Alles kommt unter den Hammer: die Sessel aus dem Kassensaal im alten Bank-Austria-Gebäude ebenso wie Schreibtische, Sekretäre und Kästen.

Foto: Dorotheum

Das historische Schicksal des Bankpalastes am Wiener Schottenring, Ecke Schottengasse war bereits 2012 besiegelt, als sich die Bank Austria zum Verkauf dieser Immobilie entschloss, die auch heimische Wirtschaftsgeschichte repräsentiert. Der italienischen Konzernmutter Unicredit bescherte sie immerhin kolportierte 125 Millionen Euro. Ab 1934 war hier die Zentrale der Credit-Anstalt untergebracht, seit 2002 jene der Bank Austria.

Errichtet wurde das Gebäude 1910 bis 1912 für den Wiener Bankverein im Auftrag von Baron Albert Salomon Rothschild von den Architekten Ernst von Gotthilf und Alexander Neumann. Allein die verbaute Fläche umfasste knapp 7.500 Quadratmeter. In der Fachwelt gilt der Bau als Hauptwerk der beiden auf monumentale Bankgebäude spezialisierten Architekten.

Unter Denkmalschutz

Trotz seiner historischen, künstlerischen und kulturellen Bedeutung stand es allerdings bis vor kurzem gar nicht unter Denkmalschutz. Erst im Umfeld des Eigentümerwechsels war das Bundesdenkmalamt (BDA) in die Gänge gekommen. Einem Gutachten vom Jänner 2013 folgend wurde der Bescheid nach fünf Jahren im Februar 2018 erteilt.

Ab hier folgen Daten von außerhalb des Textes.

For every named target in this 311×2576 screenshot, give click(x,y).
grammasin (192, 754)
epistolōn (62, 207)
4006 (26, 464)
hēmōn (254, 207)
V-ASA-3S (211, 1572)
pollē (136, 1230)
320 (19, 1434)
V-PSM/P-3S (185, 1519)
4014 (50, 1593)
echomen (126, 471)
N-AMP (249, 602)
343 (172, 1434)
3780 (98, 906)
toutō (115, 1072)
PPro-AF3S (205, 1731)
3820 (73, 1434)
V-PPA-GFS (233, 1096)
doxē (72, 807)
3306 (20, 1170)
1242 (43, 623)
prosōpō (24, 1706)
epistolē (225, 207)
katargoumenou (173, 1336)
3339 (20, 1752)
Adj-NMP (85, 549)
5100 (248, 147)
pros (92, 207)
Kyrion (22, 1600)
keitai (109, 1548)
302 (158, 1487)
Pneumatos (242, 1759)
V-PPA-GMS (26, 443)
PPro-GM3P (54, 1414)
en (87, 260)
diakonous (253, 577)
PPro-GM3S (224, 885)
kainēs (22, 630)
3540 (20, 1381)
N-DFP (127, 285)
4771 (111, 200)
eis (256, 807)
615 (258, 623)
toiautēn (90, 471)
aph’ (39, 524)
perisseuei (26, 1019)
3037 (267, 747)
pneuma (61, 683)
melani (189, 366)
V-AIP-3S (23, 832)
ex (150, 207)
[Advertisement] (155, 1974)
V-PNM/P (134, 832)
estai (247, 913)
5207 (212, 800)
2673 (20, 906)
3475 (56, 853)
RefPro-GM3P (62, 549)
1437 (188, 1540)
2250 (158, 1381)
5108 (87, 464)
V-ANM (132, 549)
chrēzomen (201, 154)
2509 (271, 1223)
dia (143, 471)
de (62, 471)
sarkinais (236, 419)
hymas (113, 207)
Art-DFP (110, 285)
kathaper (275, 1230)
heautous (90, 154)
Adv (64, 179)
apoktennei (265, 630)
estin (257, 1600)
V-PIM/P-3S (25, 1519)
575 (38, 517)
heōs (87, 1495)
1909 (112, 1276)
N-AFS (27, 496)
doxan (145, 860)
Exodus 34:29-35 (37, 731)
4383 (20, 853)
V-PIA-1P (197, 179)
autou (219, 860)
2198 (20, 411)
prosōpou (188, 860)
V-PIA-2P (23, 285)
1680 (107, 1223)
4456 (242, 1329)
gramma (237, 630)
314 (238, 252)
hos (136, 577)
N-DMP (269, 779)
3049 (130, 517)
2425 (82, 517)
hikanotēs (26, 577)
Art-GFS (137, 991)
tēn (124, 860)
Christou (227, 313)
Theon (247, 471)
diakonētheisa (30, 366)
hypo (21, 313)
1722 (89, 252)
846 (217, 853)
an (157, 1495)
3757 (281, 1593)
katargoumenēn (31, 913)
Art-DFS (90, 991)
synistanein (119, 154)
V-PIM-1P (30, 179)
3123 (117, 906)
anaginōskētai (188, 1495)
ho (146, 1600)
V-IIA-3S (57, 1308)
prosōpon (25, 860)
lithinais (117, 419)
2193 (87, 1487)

Die zugehörigen Auflagen für den neuen Eigentümer und den Projektentwickler halten sich in Grenzen. Denn konkret handelt es sich nur um eine Teilunterschutzstellung, die alle Straßen- und Hoffassaden sowie das Vestibül, das Hochparterre, den Mezzanin und das erste Obergeschoß im Inneren umfasst.

Schnäppchen ab 20 Euro

Im ehemaligen Kassensaal, mit Wänden aus Orowitzer Marmor sowie Säulen aus Untersberger Forellenmarmor, der zusammen mit Laasermarmor auch für den Fußboden verarbeitet wurde, wird, wie berichtet, eine Supermarktkette mitsamt Gastronomie einziehen. Die Stockwerke darüber sind als Büroräume für einen Konzern vorgesehen. Laut dem Unterschutzstellungsbescheid soll die baufeste historische Ausstattung, sprich die originalen Mahagonivertäfelungen, Ledertapeten und Marmorkaminverkleidungen, erhalten bleiben.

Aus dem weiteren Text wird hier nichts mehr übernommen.